Instructions to follow:
Please render the items as a JSON list of strings, one string per line, starting with the first line of the items and going on through the line containing "coordinates (386, 464).". Skip blank lines and leave the pictures out.

+---+

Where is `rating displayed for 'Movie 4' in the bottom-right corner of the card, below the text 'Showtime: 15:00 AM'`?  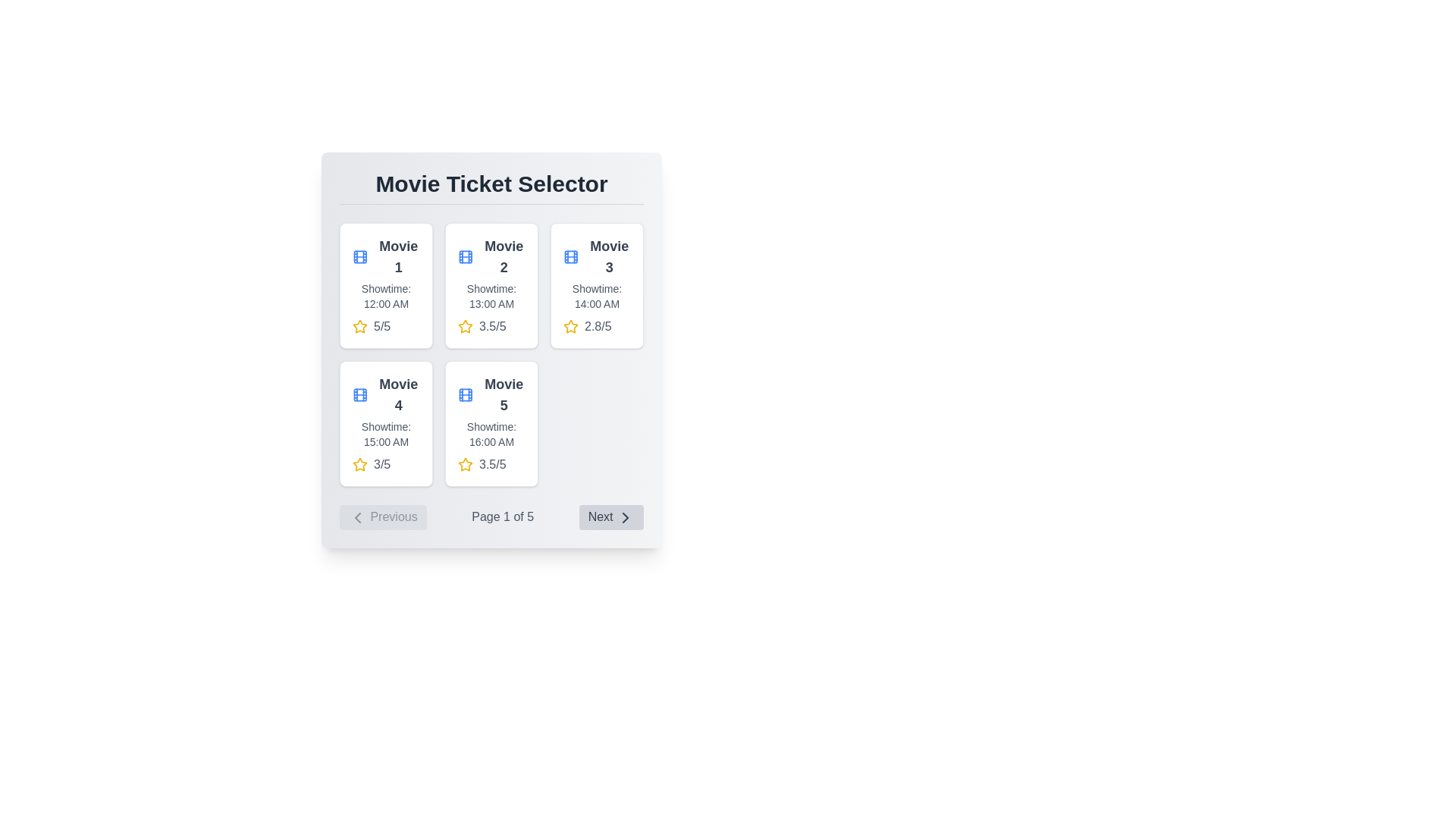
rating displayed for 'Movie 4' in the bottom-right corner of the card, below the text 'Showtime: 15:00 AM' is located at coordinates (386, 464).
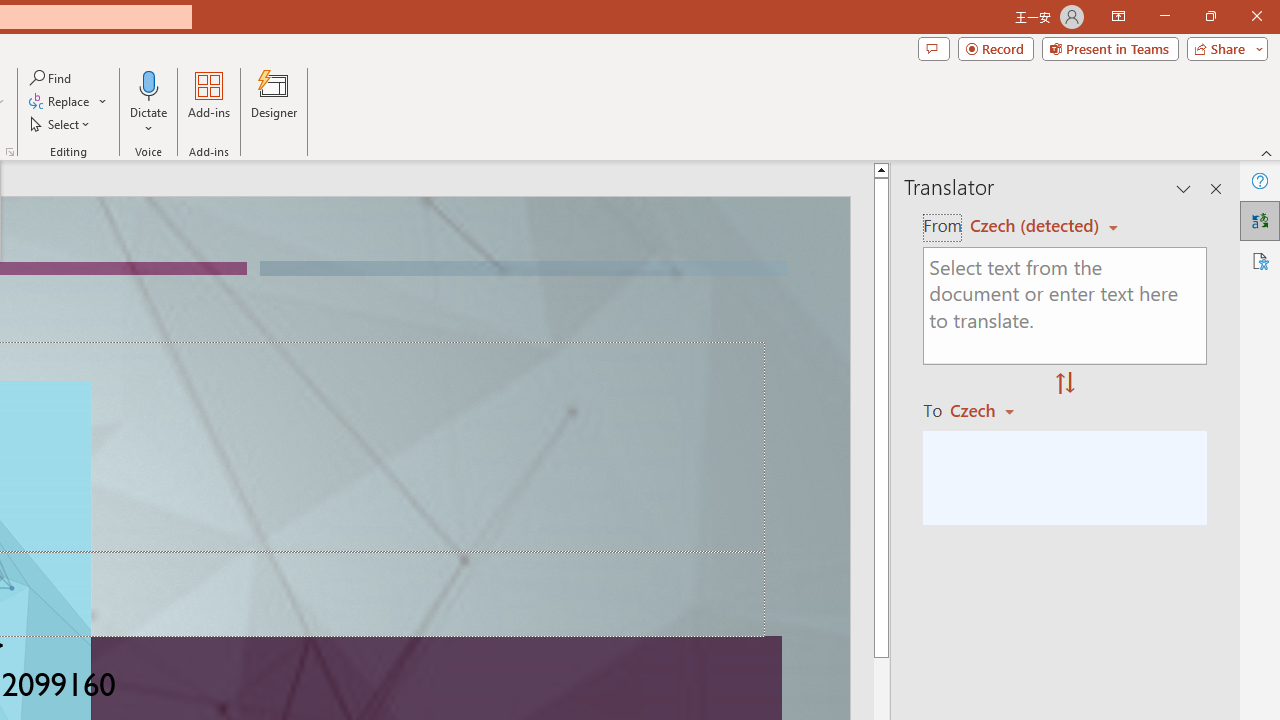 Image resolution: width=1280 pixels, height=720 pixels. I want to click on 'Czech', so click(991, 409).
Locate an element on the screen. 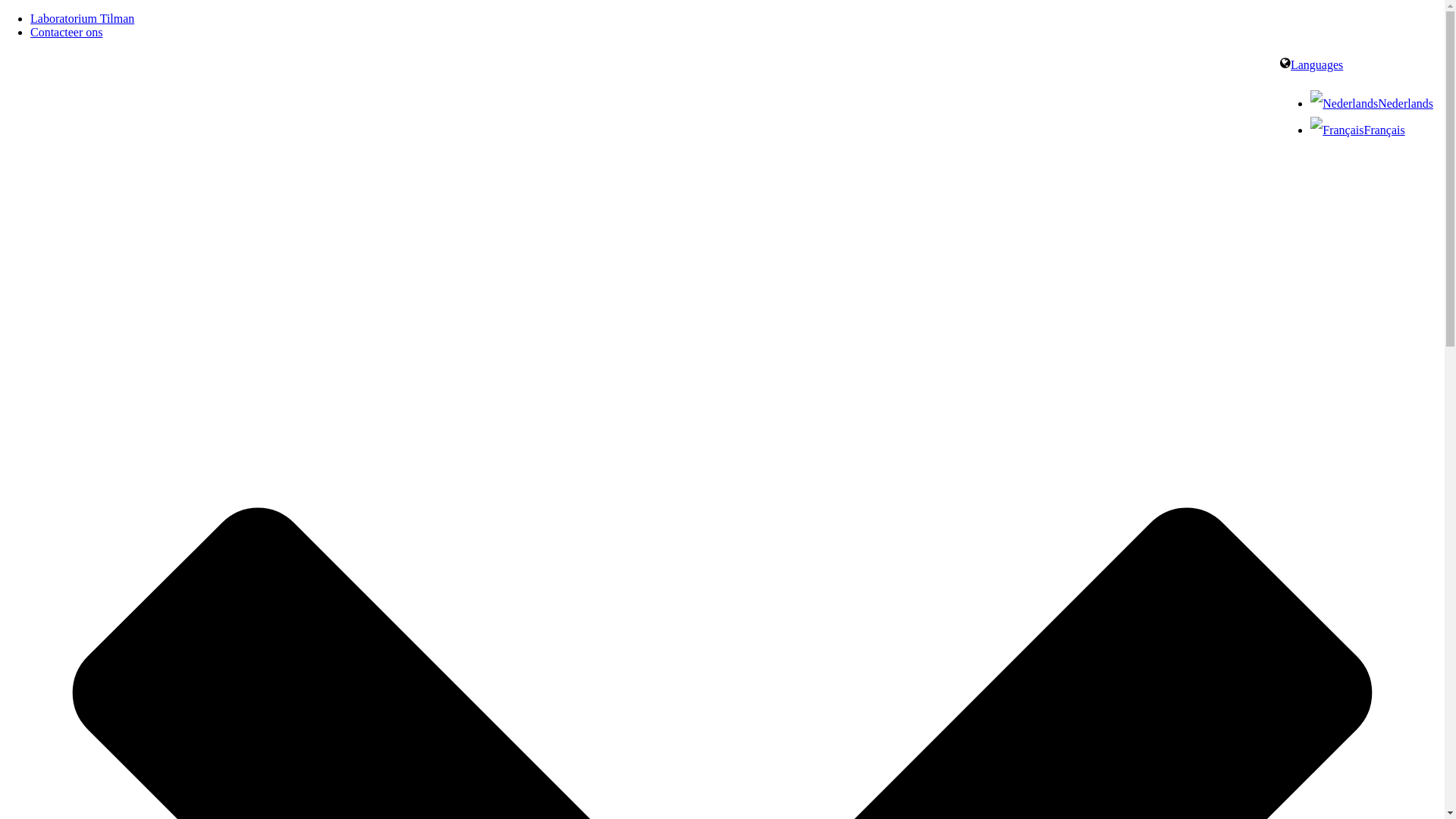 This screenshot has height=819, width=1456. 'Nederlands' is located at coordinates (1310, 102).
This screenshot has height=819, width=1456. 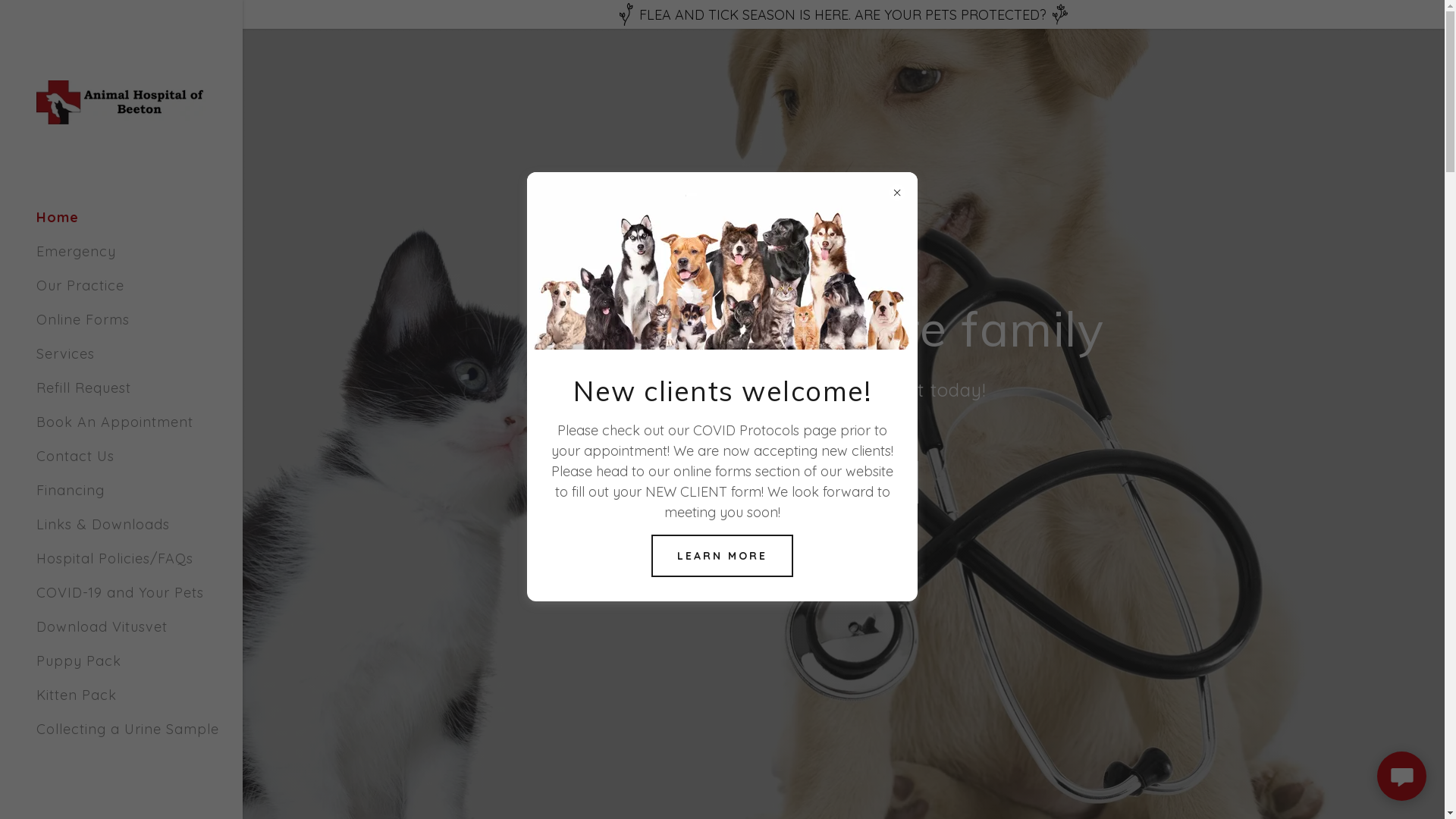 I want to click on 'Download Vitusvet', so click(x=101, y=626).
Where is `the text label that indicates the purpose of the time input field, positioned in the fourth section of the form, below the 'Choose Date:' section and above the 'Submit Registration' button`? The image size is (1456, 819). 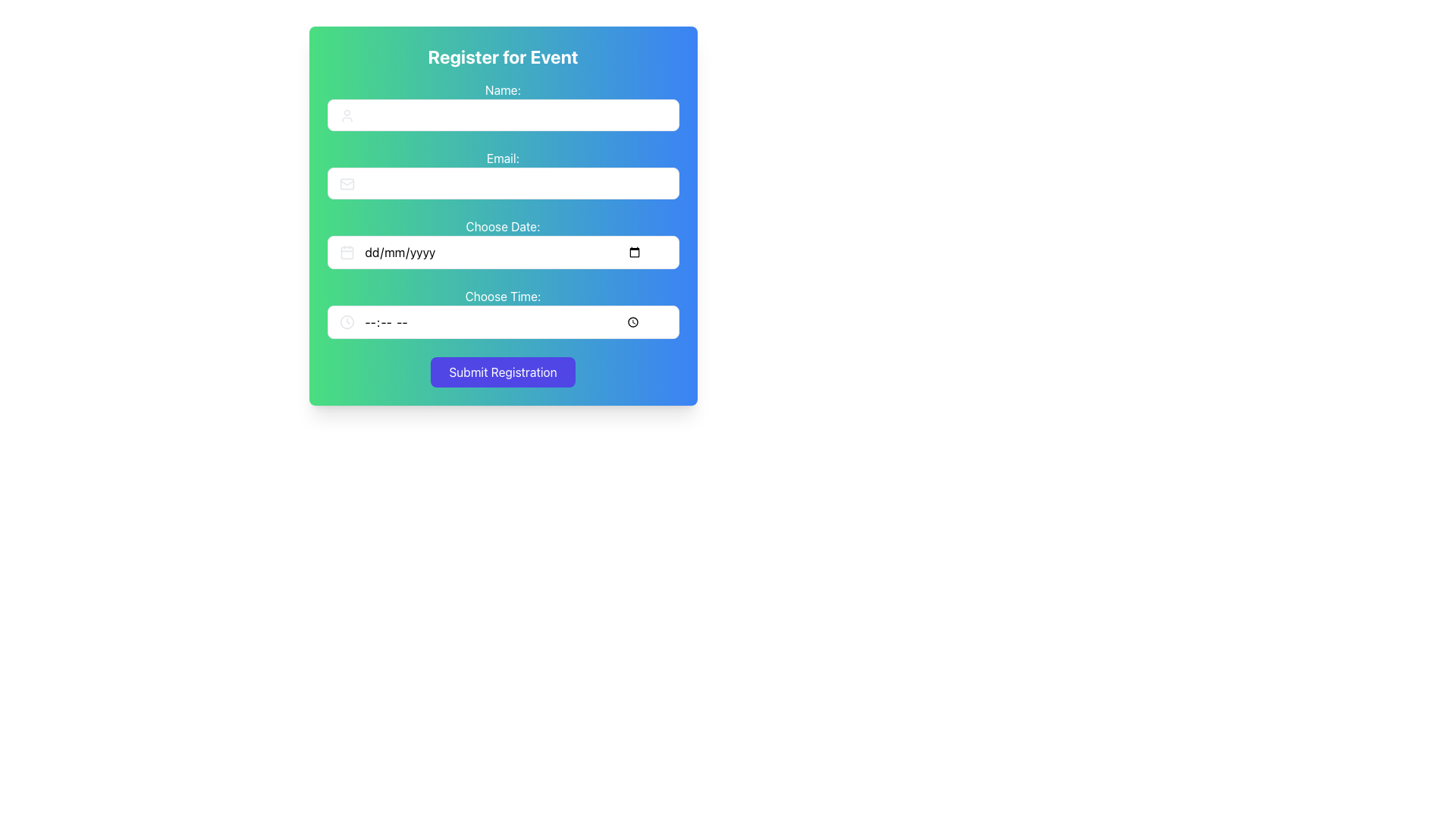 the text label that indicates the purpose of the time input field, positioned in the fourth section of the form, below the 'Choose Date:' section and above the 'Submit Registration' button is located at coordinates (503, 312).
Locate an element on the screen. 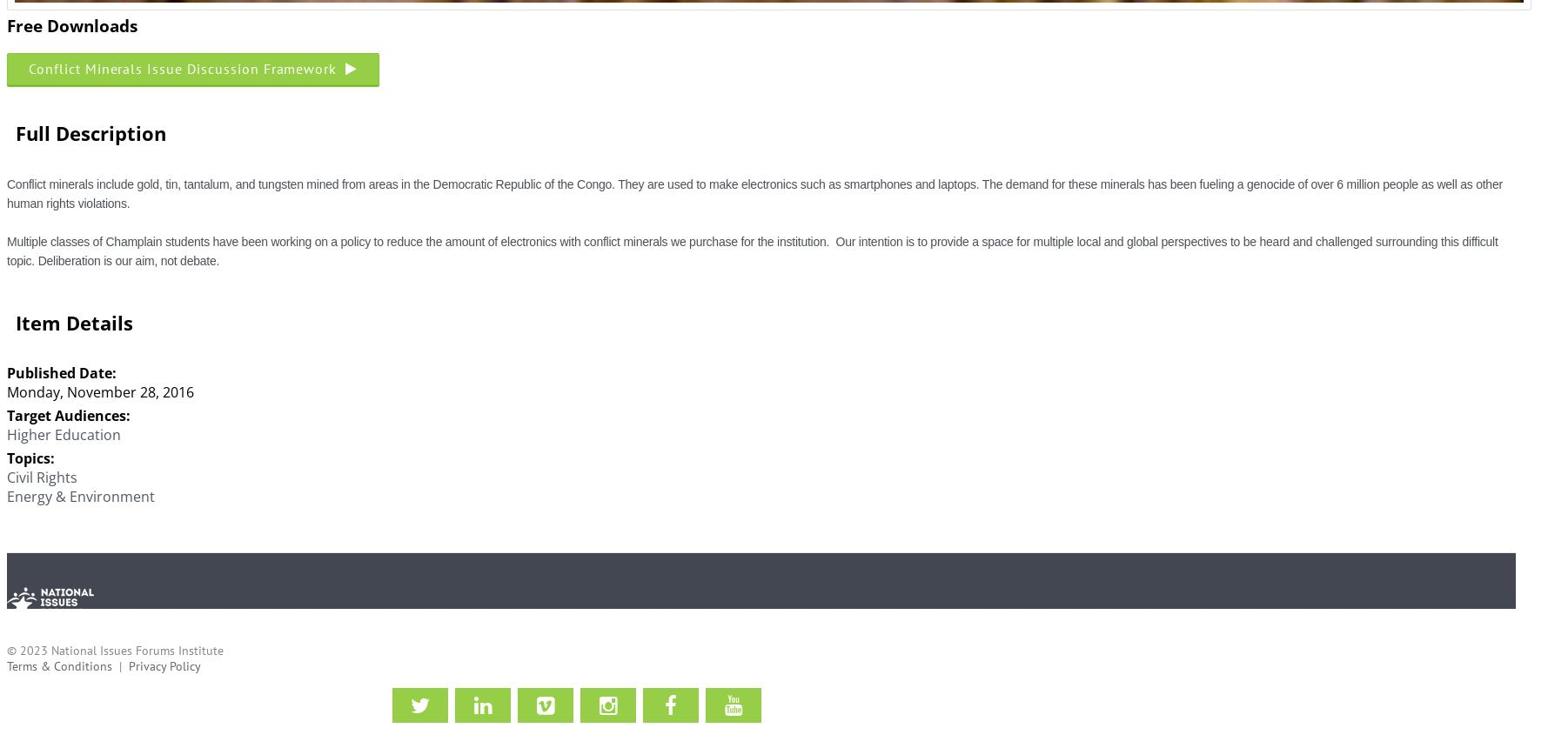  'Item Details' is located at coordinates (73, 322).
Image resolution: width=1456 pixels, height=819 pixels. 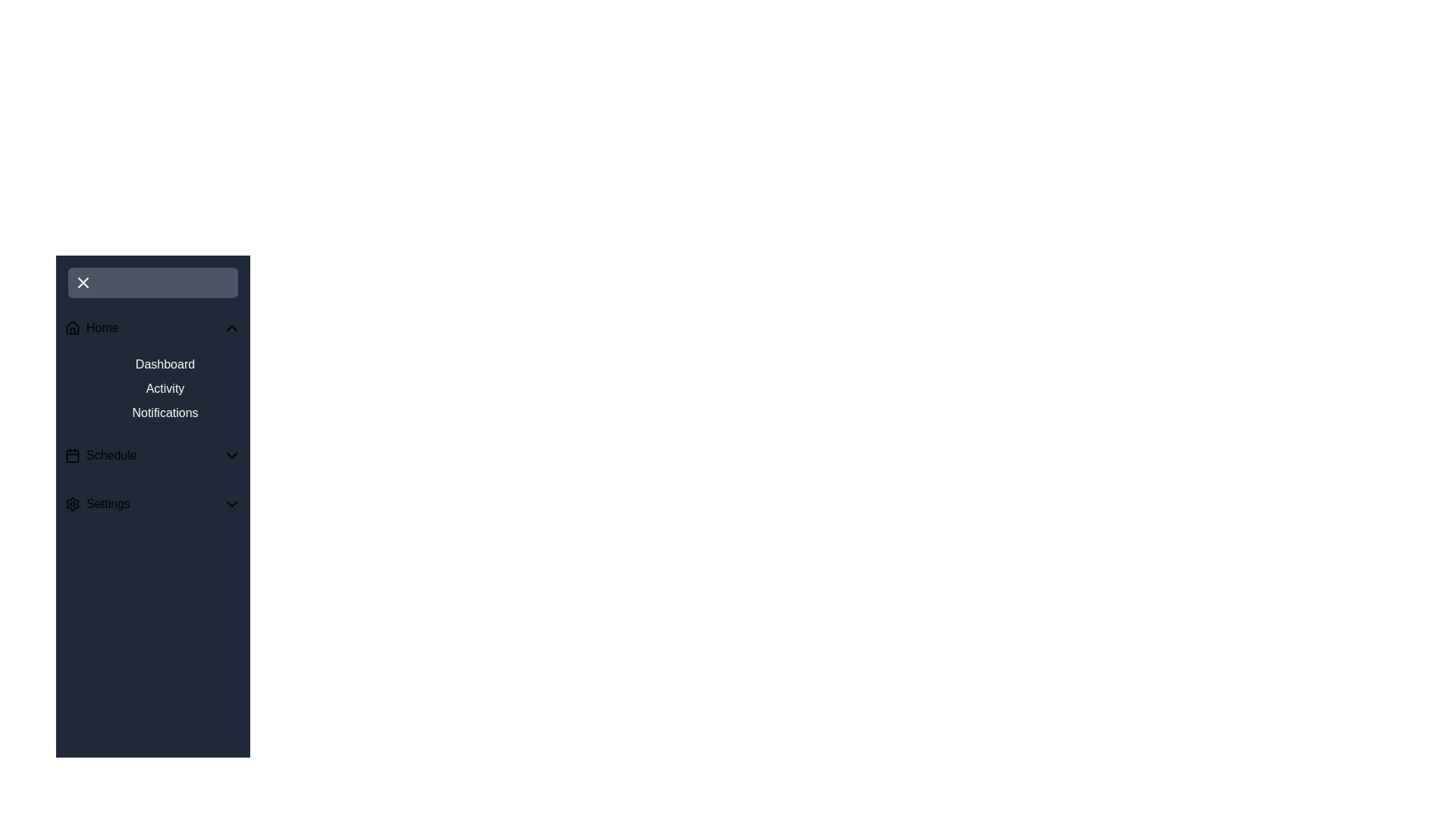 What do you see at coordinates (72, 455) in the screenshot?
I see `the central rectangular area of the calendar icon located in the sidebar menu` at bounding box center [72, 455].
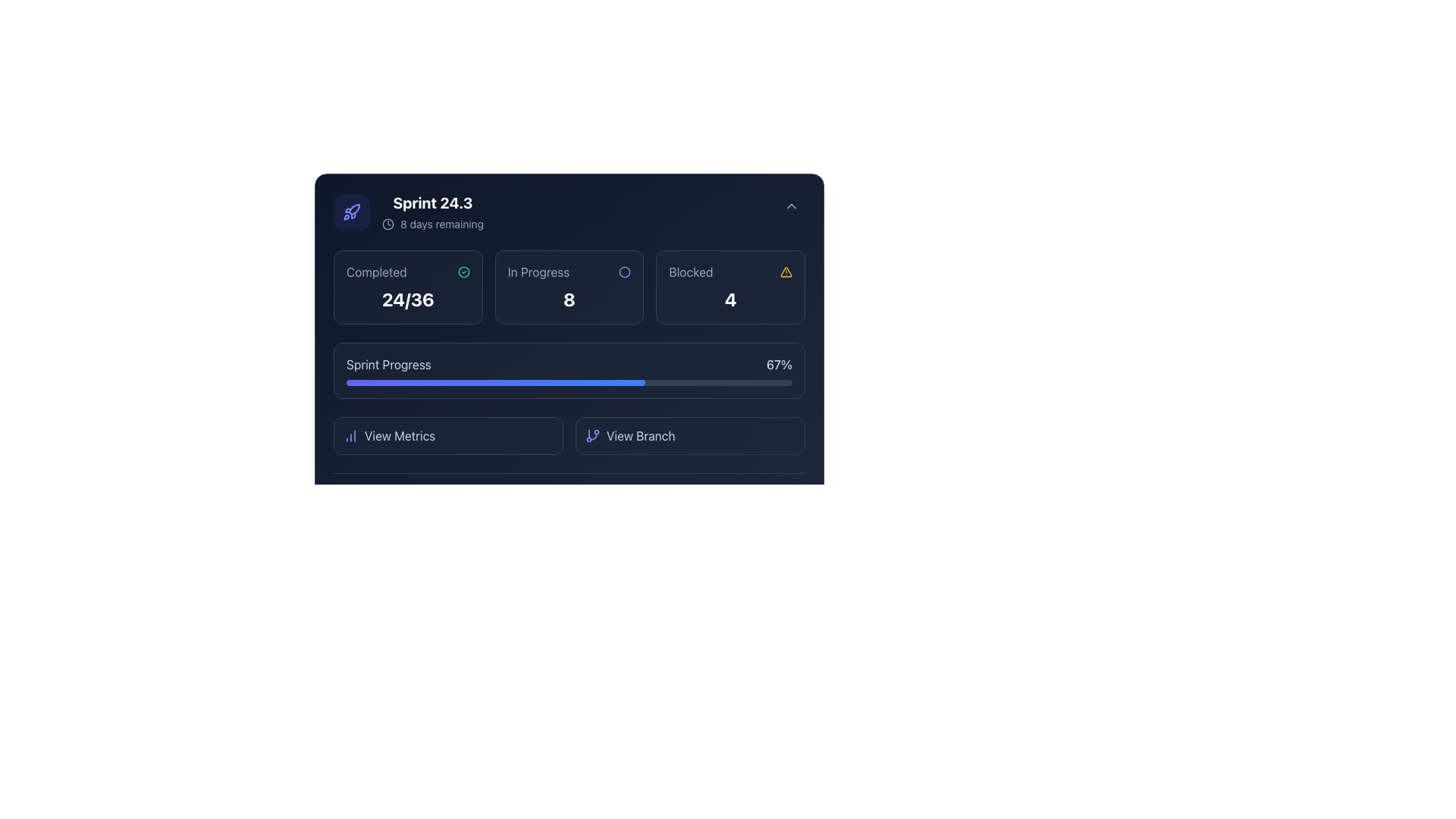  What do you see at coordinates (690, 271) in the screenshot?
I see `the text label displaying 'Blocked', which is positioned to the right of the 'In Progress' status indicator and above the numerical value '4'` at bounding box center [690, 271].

+---+

Full solution:
[
  "Where is `rating displayed for 'Movie 4' in the bottom-right corner of the card, below the text 'Showtime: 15:00 AM'`?  ",
  "rating displayed for 'Movie 4' in the bottom-right corner of the card, below the text 'Showtime: 15:00 AM' is located at coordinates (386, 464)."
]